- [DOCUMENT EXTRACT]:

>>>>>

Well friends, I'm back! Although it took some prompting (I was held under duress by Cole Parker with a marshmallow gun), I'm glad to be sharing my wisdom with the world once again. I can only hope you've managed to get by in my absence (especially the people who really need my blog: grandmothers, preteen girls, Tibetan monks, UFC fighters, and au pairs).
Happy Valentine's Day! This annual February 14th holiday is, in a word, controversial. The tension in the air is palpable. On the other 364 days of the year (365 days this year!) single people can look at couples with scorn; they can say that they feel liberated and free; they can tell men that they're "whipped" and women that they're "clingy"; they can go on singles cruises; they can walk their cats or tortoises with their heads held high; they can wear really raunchy clothes and brag about nobody caring; they can go skinny dipping with an old woman who says she won the bronze medal in the 100-meter dash in the 1940 Olympics but they're not really sure but they do it anyway because there's no one holding them back and they end up spending the night at the police station explaining why they were found naked with a known art thief in Danny DeVito's pool.

<<<<<

- [REQUESTS]:
1/ In the Valentine's Day blog post, who held the writer under duress with a marshmallow gun?
2/ Transcribe the passage of the Valentine's Day blog post starting with "Well friends, I'm" and going on through "and au pairs).".
The material that comes after the Valentine's Day blog post is separate from it.

- [SOURCE MATERIAL]:

>>>>>

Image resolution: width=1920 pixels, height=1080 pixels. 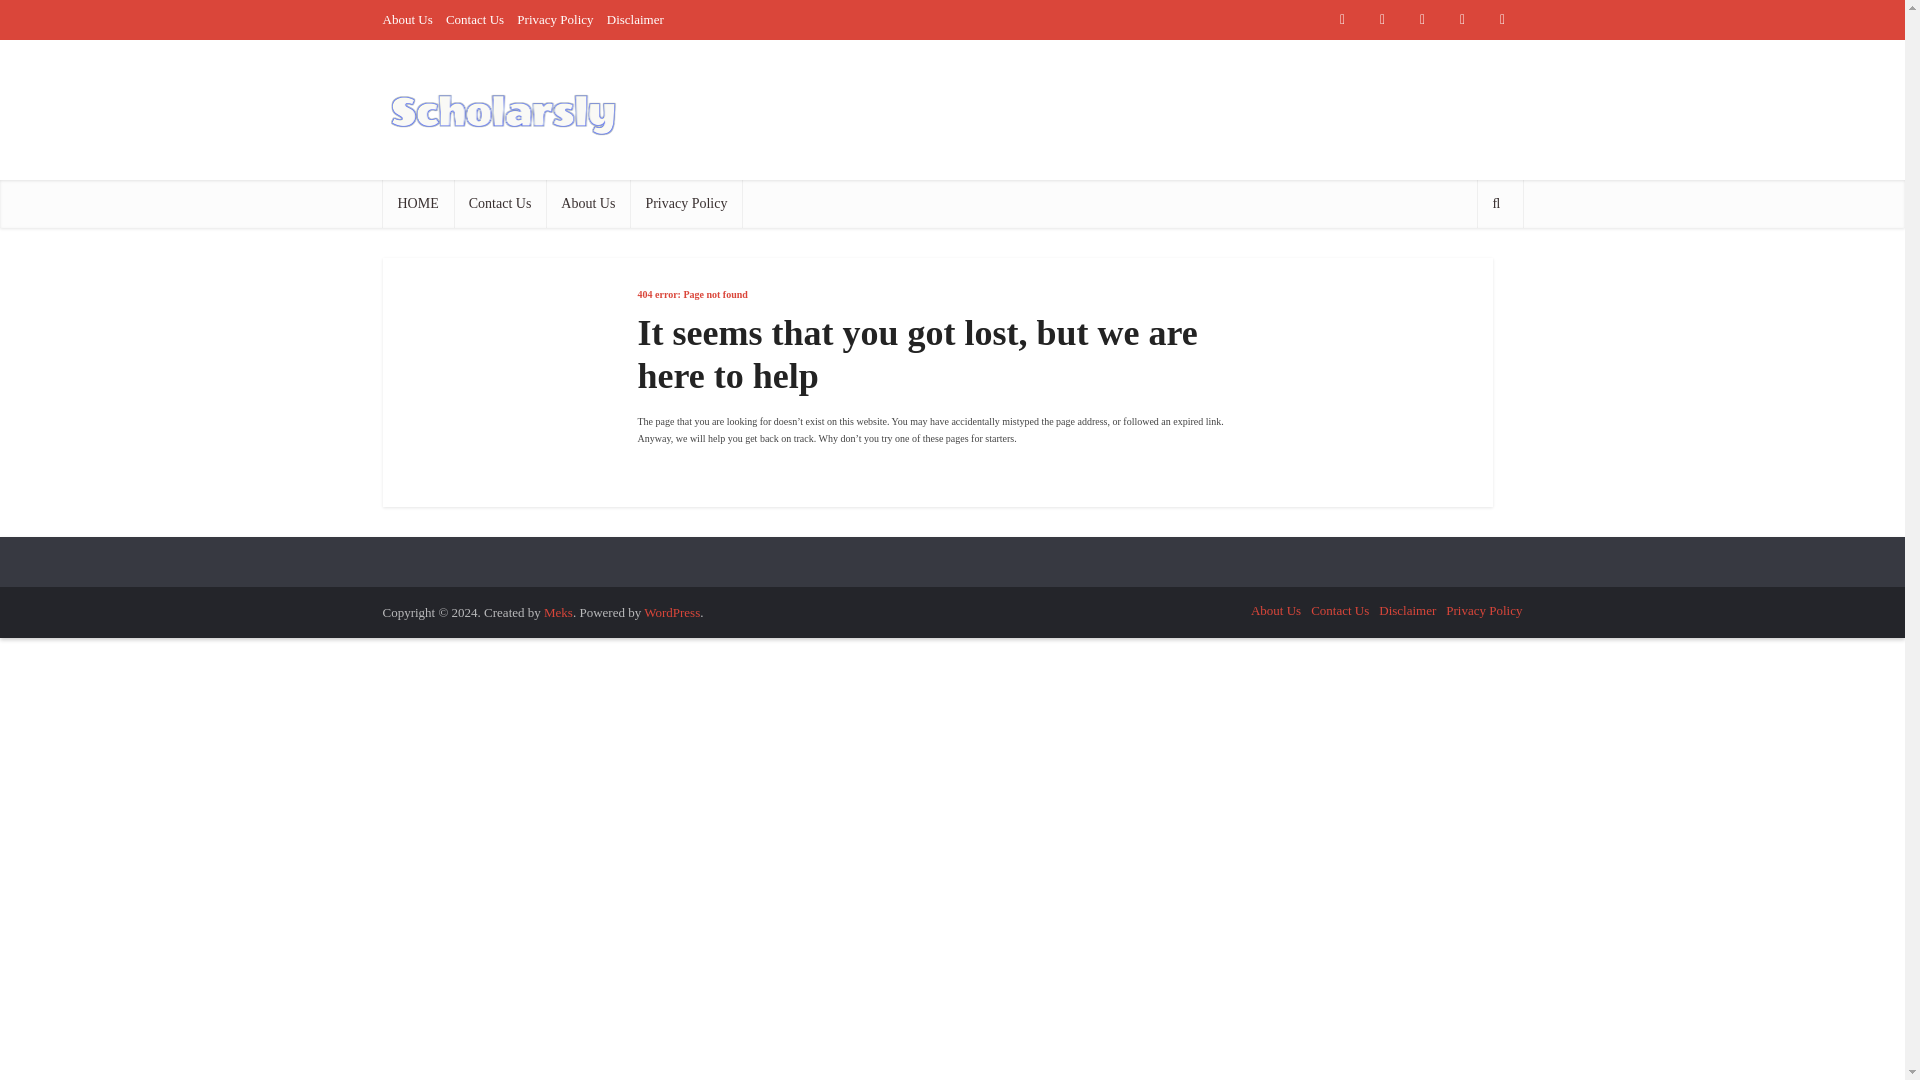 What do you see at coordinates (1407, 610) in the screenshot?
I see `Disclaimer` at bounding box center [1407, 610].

<<<<<

- [RESPONSE LIST]:
1/ Cole Parker

2/
Well friends, I'm back! Although it took some prompting (I was held under duress by Cole Parker with a marshmallow gun), I'm glad to be sharing my wisdom with the world once again. I can only hope you've managed to get by in my absence (especially the people who really need my blog: grandmothers, preteen girls, Tibetan monks, UFC fighters, and au pairs).